Loosening up encodings


Posted on Jul 10, 2013 by Happy Bird

In Python2, the user was responsible for encoding, making sure that what he sent through the odbc line was correct.

On Python3, 99% of the cases are much more clear, however it's not possible to query a database when a field has mixed encodings over records or contains other 'garbage' such as 'binary' encrypted data not matching any encoding, even zipped data or other trash that shouldn´t be there.
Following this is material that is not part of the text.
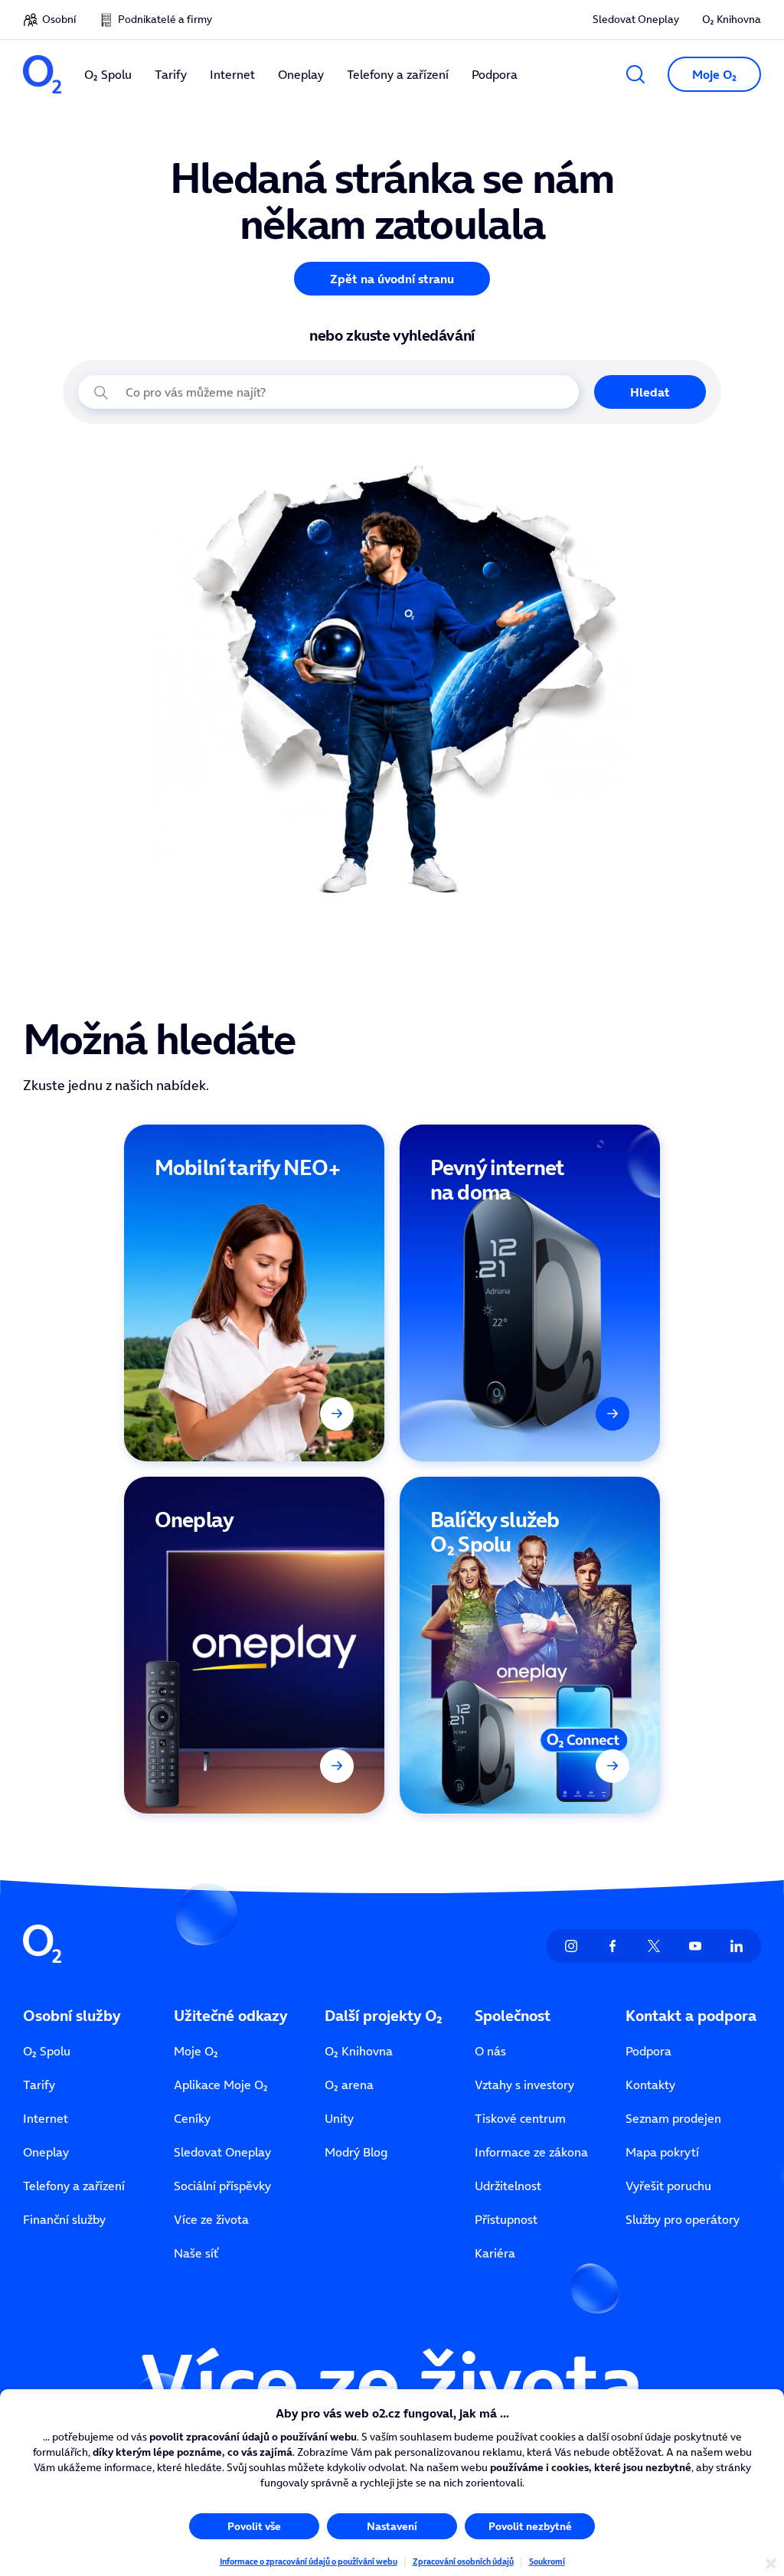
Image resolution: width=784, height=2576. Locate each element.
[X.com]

Reality is, sometimes there is.

In windows ODBC this can be accomplish by unchecking 'perform character translation' in the ODBC settings and using Python27 so such things were possible albeit ugly enough.

Knowing this is all bad practise, why not setting unicode_results=True for a default and, when set to False, just give a bytes() object as before (PY_MAJOR_VERSION<3)? Then the Python programmer can decode() all he wants but only when he explicitely chose to get himself into such mess.

Checking the source, only getdata.cpp and params.cpp would need a minor (as in: two lines change) adjustment to enable this.

The modification would not lead to new untested behavior, just behavior more compatible with Python27, so I think it's relatively safe.

That way the Python programmer can 'have it his way' and be more compatible with any python2.7 project in existance in case the standard unicode way would really not do for his situation.

I'd be happy to commit such modification on Git if it was clear this was going to be accepted in the main branch, otherwise I'll just keep it in my private version.

For the rest: my compliments for pyodbc being an awesome extension.

Status: New

Labels:
Type-Defect Priority-Medium